The other component of this study considers detonations in realistic systems with detailed chemistry. An eigenvalue analysis of a steady detonation in a hydrogen-air system has revealed that when the ambient state is at atmospheric conditions, the finest length scales are on the order of 100 nanometers, about three orders of magnitude less than generally realized. The implications of this for unsteady calculations is that far more computational resources are required for a scientifically verified solution to commonly used model equations. The full impact of these results are presently under consideration.

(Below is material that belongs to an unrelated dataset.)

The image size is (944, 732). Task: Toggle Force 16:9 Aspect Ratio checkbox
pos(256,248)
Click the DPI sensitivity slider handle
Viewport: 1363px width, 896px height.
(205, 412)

Design Optimization for High Mach Number Applications

In a project which was supported by the USAF Palace Knight Program at Wright Laboratories, a novel Karhunen-Loeve (KL) Galerkin model for the supersonic, inviscid flow of a calorically perfect ideal gas about an axisymmetric, blunt body employing shock fitting is being developed. The motivation for developing the KL Galerkin model is the need for an accurate and computationally efficient model for use in the optimal design of hypersonic vehicles. In constructing a KL Galerkin model, a set of flow field solutions representative of the design space are required. For this, a global polynomial pseudospectral method for the generalized coordinate, nonconservative form of the Euler equations is implemented. The variables in the equations are collocated via Lagrange interpolating polynomials defined at the zeroes of the Chebyshev polynomials, i.e. Chebyshev-Gauss-Lobatto nodes. Code verification, validation and grid convergence results have been obtained from the pseudospectral code, and an optimal geometry has been identified form a single degree of freedom family of geometries. KL modes derived from pseudospectral solutions at Mach 3.5 from a uniform sampling of the design space are presently being used to develop a KL Galerkin model for the blunt body optimization.

Transition to Detonation in Energetic Solids

The modeling of transition to detonation in solid energetic materials is the focus of an ongoing research project which has received support from Los Alamos National Laboratory. This research is motivated by concerns over the detonability of damaged solid propellants used in rocket motors, and over the accidental initiation of detonation in damaged solid explosives due to weak mechanical impact or thermal insult. In this study, we investigate the time-dependent development of self-propagating detonation in granular energetic material in response to slow heating. Continuum mixture equations are numerically solved using a high-resolution method. The numerical simulations predict many experimentally observed features including the initial formation of an inert compaction wave, followed by the onset of combustion, and the subsequent strengthening of the combustion wave leading to fully developed detonation. Furthermore, the model correctly predicts experimentally observed time scales, wave speeds, and pressure magnitudes.